How do you manage the detachment element whilst giving a passionate performance every night?

The detachment is just enough so you don’t cry in front of strangers! But the energy and liveliness and the vibrancy is always there. In part that comes from the fact that you’re performing it in front of people. I find that live shows are very reciprocal. It becomes a symbiotic and communal relationship. And when we do it live I’m just so excited that we all decided to be there together.

Yes it’s a very magical, almost spirtual energy

When it works!

Exactly. Have you ever had something go horribly wrong?

I remember a show when I was wearing a dress and these guys came up and starting taking pictures underneath the dress…Things like that are beyond the pale. And then you have the typical thing, especially if you’re supporting another band, where there’s a barricade of teenagers on their phones just waiting for the main act, and I don’t have whatever transcendental state you need to be in to completely not lose your shit.

You just want to throw the guitar at them?

Oh my god, yeah (laughs).

 Kids today! 

Seriously! And they don’t even buy the music… It takes so much control that sometimes, I don’t have any. I have sort of stooped down, left the mike, gotten right in front of them and mimicked them texting in a spurious way, which I’m not proud of. I don’t justify it but at the same time I don’t apologise.

Speaking of control, your sound in general is spontaneous, lively and energetic. Is this something that as a band comes naturally or is it something that you’ve focussed on making? 

In this record there was definitely a concerted effort to capture the energy of our live show.
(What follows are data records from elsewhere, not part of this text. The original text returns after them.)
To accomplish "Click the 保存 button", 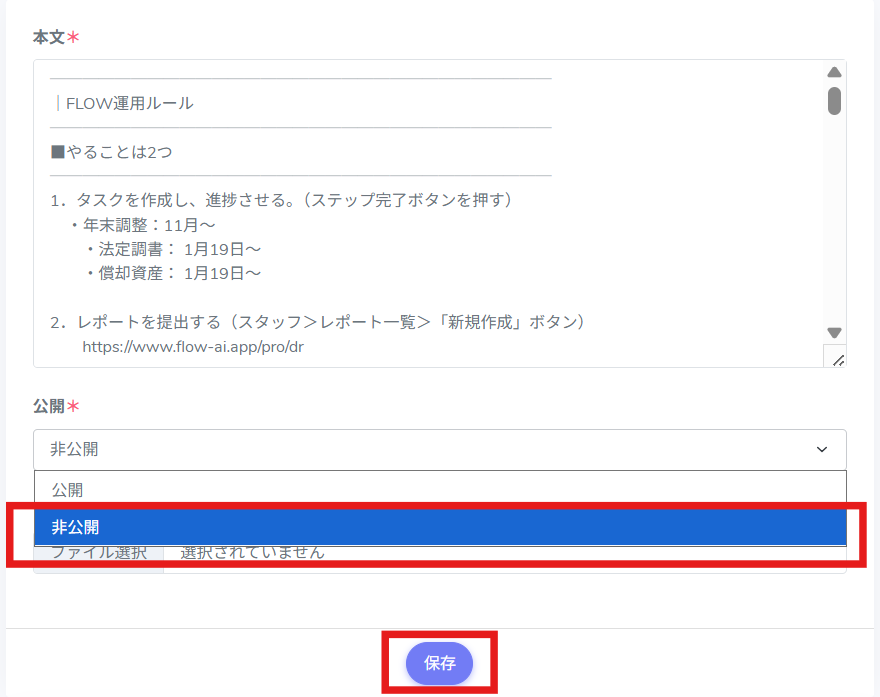I will click(439, 663).
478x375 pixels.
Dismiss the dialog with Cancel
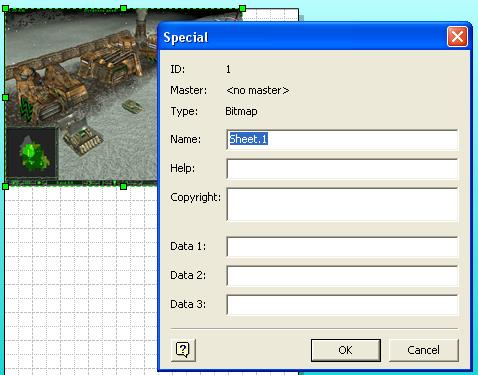tap(424, 350)
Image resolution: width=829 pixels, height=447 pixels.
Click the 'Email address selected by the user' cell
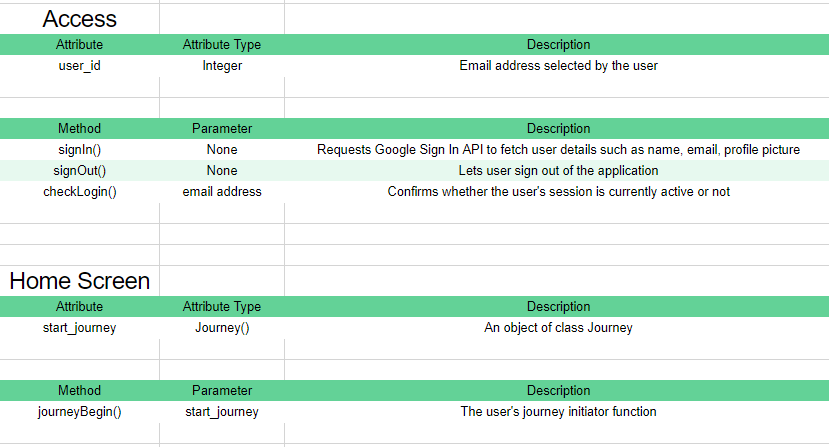[558, 66]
We did a lot more tracking live in the studio. I wanted to be raw and spontaneous and vocally more unhinged, which is more what I’m like live.
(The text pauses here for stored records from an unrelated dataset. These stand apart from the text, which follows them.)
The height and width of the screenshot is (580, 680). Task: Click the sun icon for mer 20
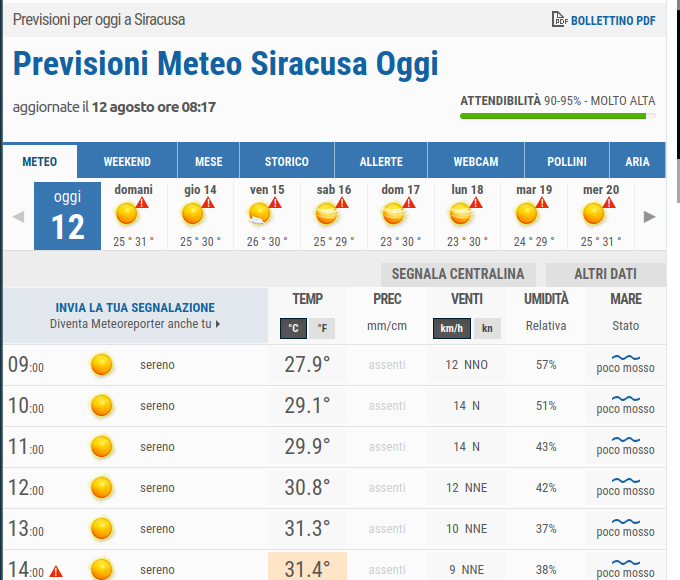click(x=594, y=213)
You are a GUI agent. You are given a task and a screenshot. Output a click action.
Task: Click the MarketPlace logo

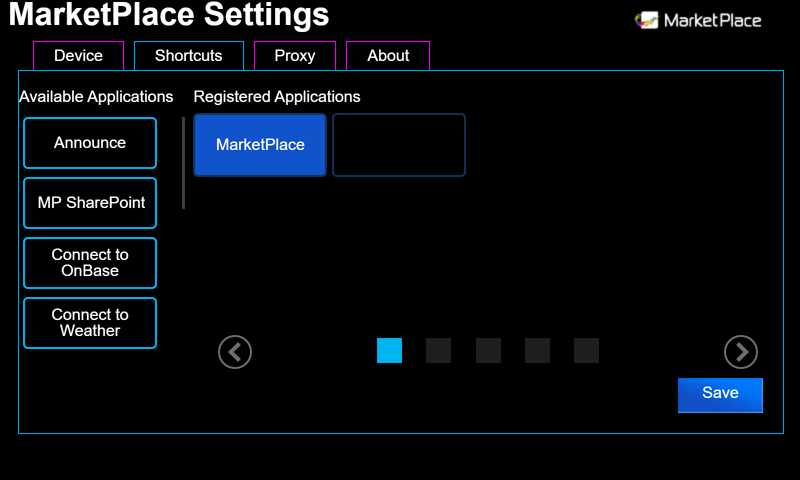(x=698, y=20)
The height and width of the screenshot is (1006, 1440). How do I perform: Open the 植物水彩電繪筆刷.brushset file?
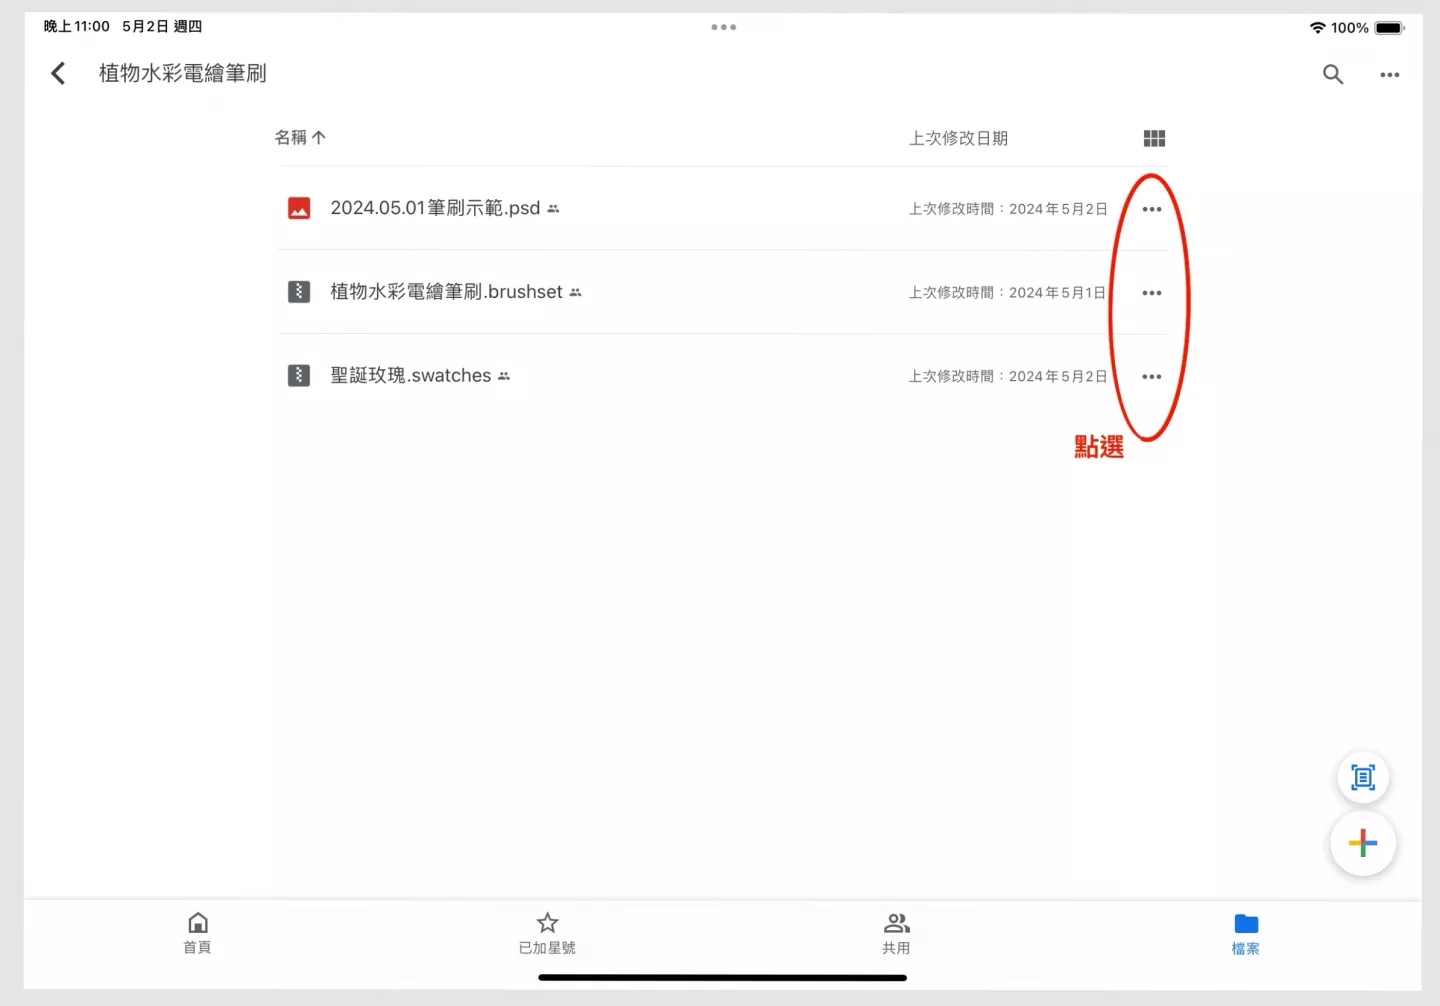[x=446, y=292]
That’s especially apparent on the track Nobody dies –

It was really freeing to scream that! We had a few of us come in and scream “nobody dies.” That was one of the cathartic moments that the record offers.

That song feels political in many ways. I was interested in whether you think music still has that power to change and affect listeners, given that today people engage with music in a different way?
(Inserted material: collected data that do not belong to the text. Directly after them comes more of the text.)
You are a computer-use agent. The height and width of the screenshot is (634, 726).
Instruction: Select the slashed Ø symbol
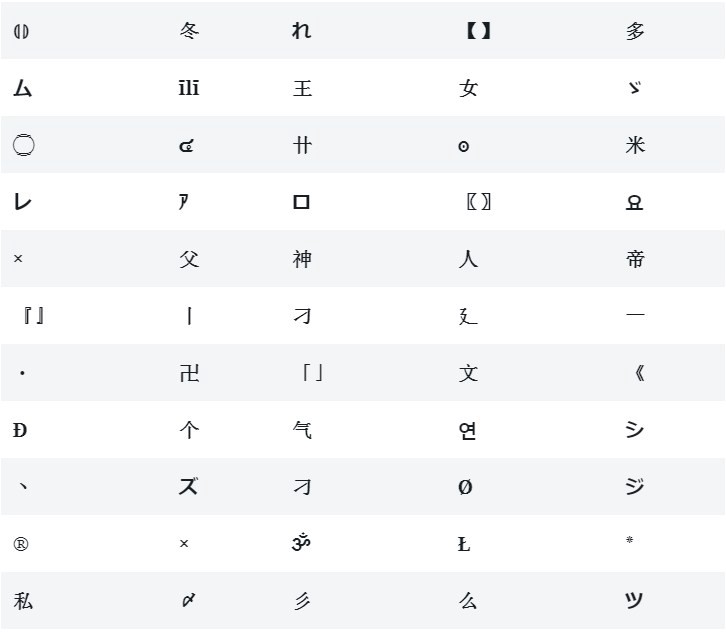[465, 487]
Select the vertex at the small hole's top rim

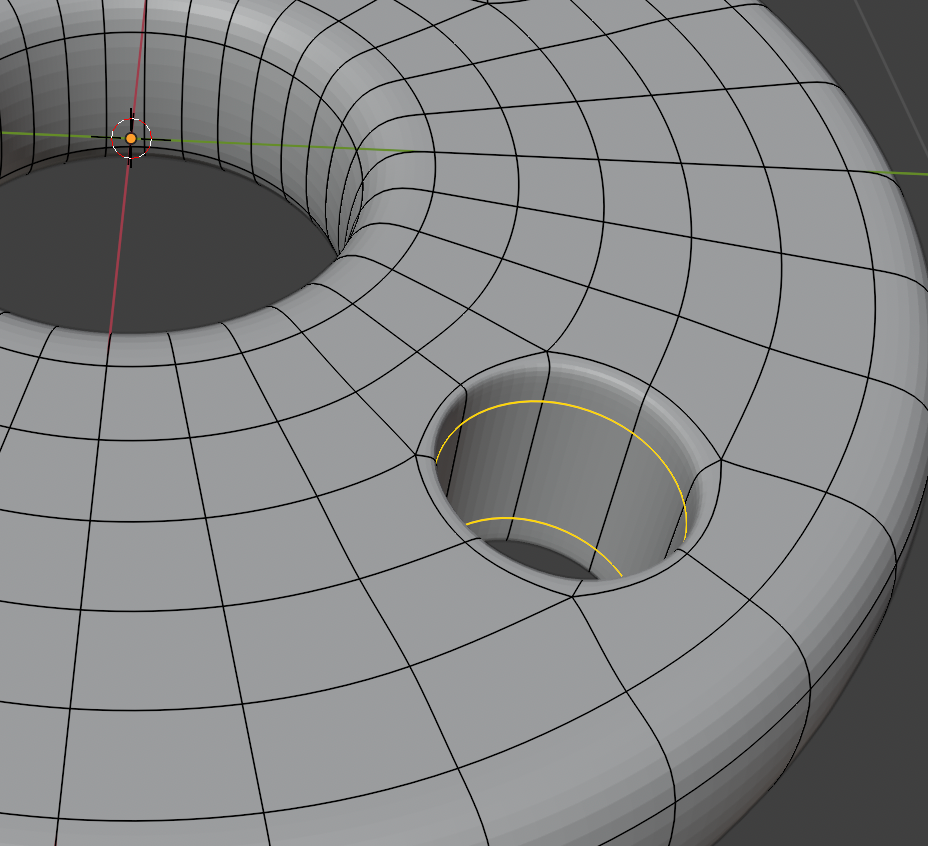[x=549, y=351]
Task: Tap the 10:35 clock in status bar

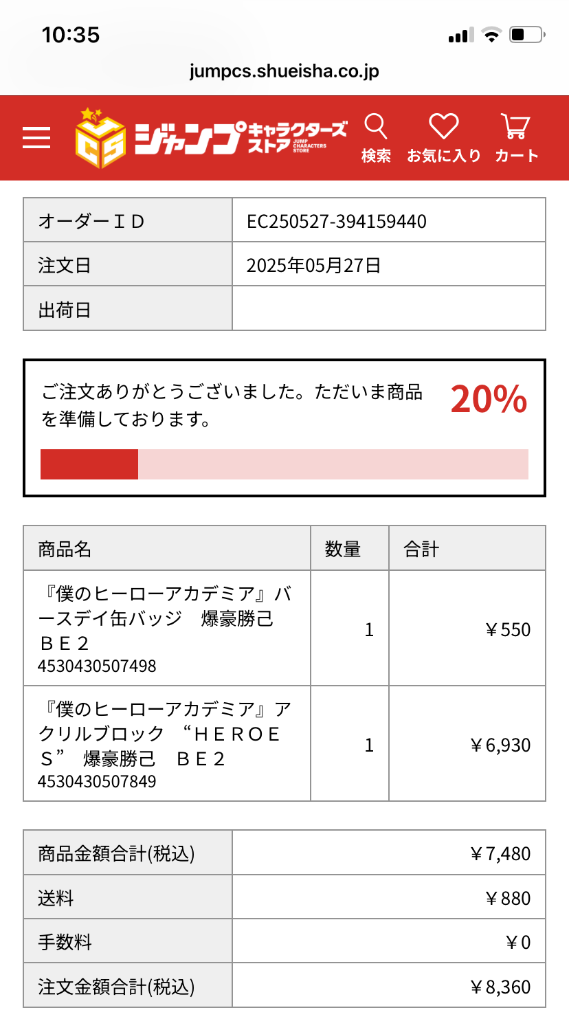Action: point(71,34)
In do think music still has that power but in a less literal sense. Lyrically I don’t foresee a song being successful in the way that a Bob Dylan or an early Neil Young, you know direct lyrics that are very topical. I think capturing the sentiment and channelling a frustration and an anger without referencing concrete events is more likely. I think the way people listen to music is personal, they’re with their music all the time but only they can hear it.  The level of ethicacy is still there but there’s no real way to measure the level of dissemination.

So what were the main influences on the record? 

There were a lot of very broad … from early 90’s east coast hip to more current stuff, and early 60s soul music played a part as world.

What’s it like now working and living in SF? Has the tecchy side of the city affected the creative side?

I don’t know a lot of artists who still live in the city, when I first moved here ten years ago, there were a lot of musicians in the city but most have moved out now. It is a great sadness of mine to see.